1. Explore Amazon Comprehend with AWS Console

Amazon Comprehend is a natural language processing (NLP) service that uses machine learning to uncover valuable insights from text. It can perform sentiment analysis, entity recognition, key phrase extraction, and more, allowing you to gain deeper insights into unstructured text data.

  1. Navigate to Amazon Comprehend.
  2. Click on Launch Amazon Comprehend.
  3. You will be redirected to the Real-time analysis dashboard.

a. Scroll down and take your time to review the Input data. There should be an existing text in the Input text Textbox.

b. Move to the Insights section. Take your time with each mini tab’s results. From the Entities tab to the Syntax tab.

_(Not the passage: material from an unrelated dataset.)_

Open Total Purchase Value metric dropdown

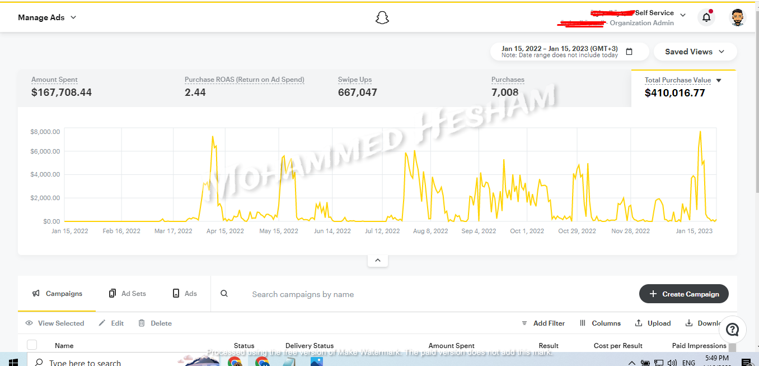pyautogui.click(x=719, y=81)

In Amazon Comprehend, a confidence score is a numerical value that indicates the level of certainty or probability the service has about its analysis or classification results. A higher confidence score generally means the results are more reliable, while a lower score suggests less certainty.

  • Entities:
    • Description: Identifies and classifies entities within the text, such as people, organizations, locations, dates, and other relevant items.
    • Use Case: Useful for extracting specific details from unstructured text, such as identifying names in documents or organizations in news articles.

  • Key Phrases:
    • Description: Extract and highlight the most relevant phrases from the text that convey the main points or concepts.
    • Use Case: Helps summarize content and understand the key topics discussed in the text.

  • Language:
    • Description: Detects the language in which the text is written.
    • Use Case: Ensures proper text processing in multilingual environments by identifying the language, which can be useful for translation or further language-specific analysis.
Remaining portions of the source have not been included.